Siempre las clases dominantes han encontrado argumentos para justificar el inmovilismo, y mantener su dominio sobre el pueblo dominado

He puesto ejemplos de estas tesis o argumentos de Hirschman sobre la España actual. Mas, podemos observarlas a nivel de historia mundial en los últimos 200 años. En documentado recorrido histórico Hirschman identifica las dimensiones civil, política y social del “desarrollo de la ciudadanía” en Occidente. Por una parte, la Revolución francesa con su insignia de la igualdad y de las libertades civiles en el siglo XVIII; por otra, la generalización del sufragio universal en el siglo XIX, y en último término, el nacimiento del Estado de Bienestar en el siglo XX. Sin duda, tres movimientos emblemáticos del progreso de las sociedades en esos tres siglos, combatidos ciegamente por la mentalidad reaccionaria. De acuerdo con esa retórica reaccionaria. La Revolución Francesa, para Burke o Schiller, equivale a la hecatombe y la barbarie. La libertad, igualdad y fraternidad lleva a la muerte y a los abusos del Comité de Salud Pública. Es decir, la constatación de la tesis de la perversidad.

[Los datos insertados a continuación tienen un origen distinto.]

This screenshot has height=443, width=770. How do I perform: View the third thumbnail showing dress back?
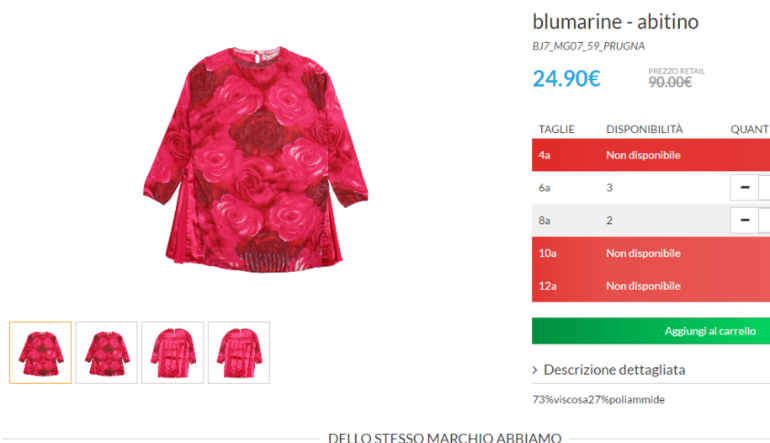coord(172,353)
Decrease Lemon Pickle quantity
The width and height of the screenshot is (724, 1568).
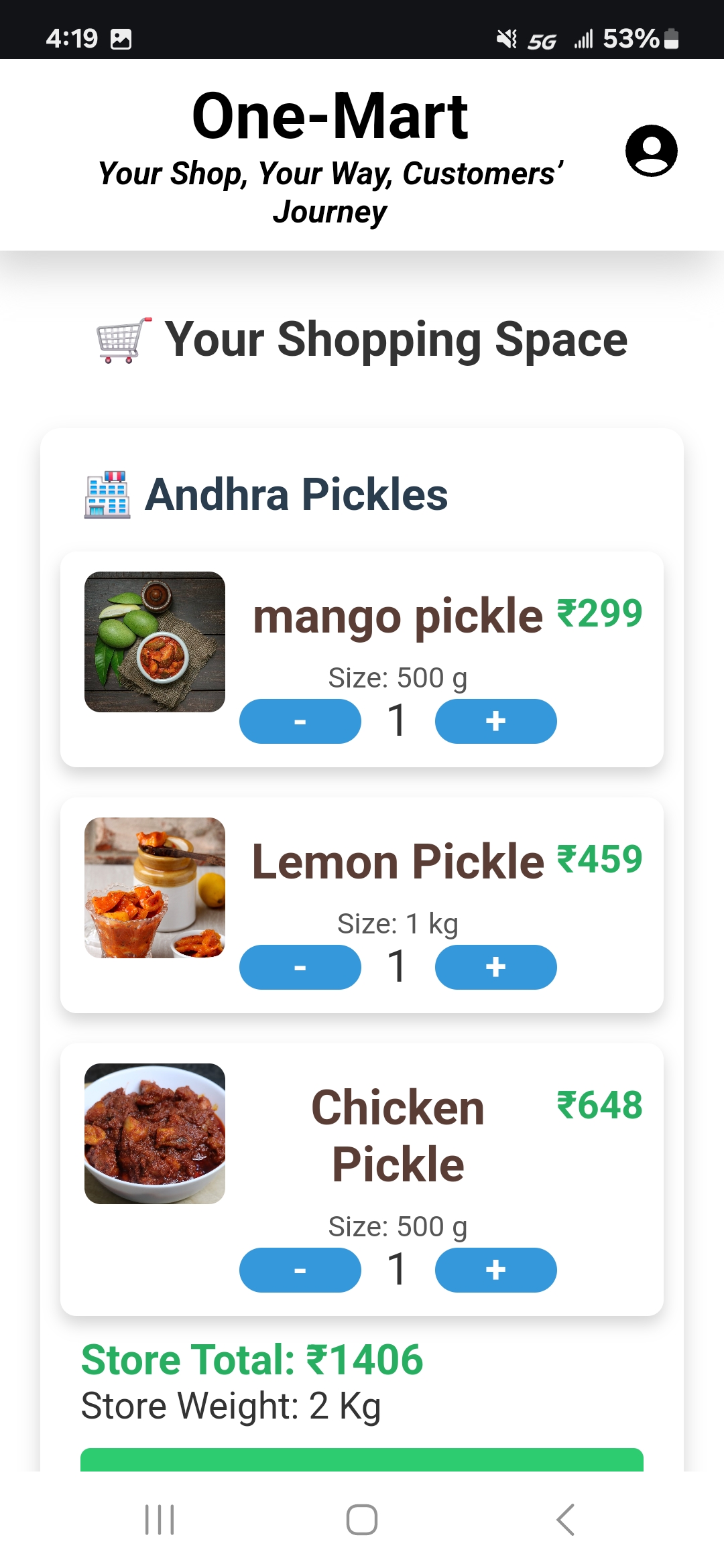coord(300,967)
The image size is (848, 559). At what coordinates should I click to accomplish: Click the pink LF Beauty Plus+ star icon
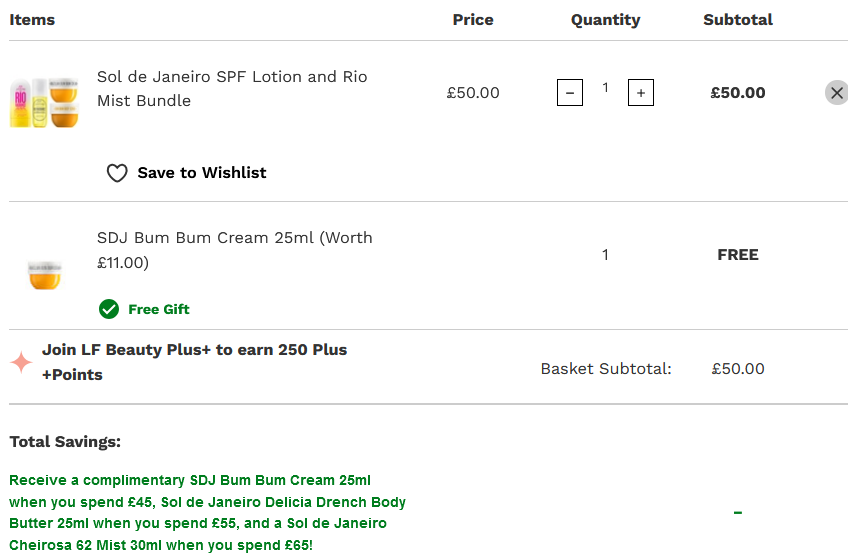coord(21,362)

El sufragio universal es inútil para intelectualidad italiana del XIX. Mosca, Pareto, y luego Robert Michels, lo consideran una farsa. Dar el voto a los pobres reforzará el clientelismo con la clase política. No habrá opción a redistribuir la renta, porque existen leyes de la economía que lo impiden. La Ley de Hierro de la Oligarquía impide la consecución del poder proletario. Lampedusa repite esta misma idea en el Gatopardo: cambiar todo no cambiará nada. Es la constatación, de la tesis de la futilidad.

El Estado del Bienestar y la economía mixta del siglo XX equipara la asistencia social estatal a la extinción de la familia, la Iglesia y la comunidad. La perversión del Estado del Bienestar en España es la más relevante en la actualidad. La debilidad frente a las okupaciones acabará con la propiedad privada. Las ayudas conducen al fraude de prestaciones (los «mantenidos» de Díaz Ayuso) y a su abuso por inmigrantes ociosos e inadaptados. El Ingreso Mínimo Vital conduce a la dependencia del Estado. Incrementar el salario mínimo supone paro, inflación, y colapso económico. Es la constatación de la tesis del riesgo.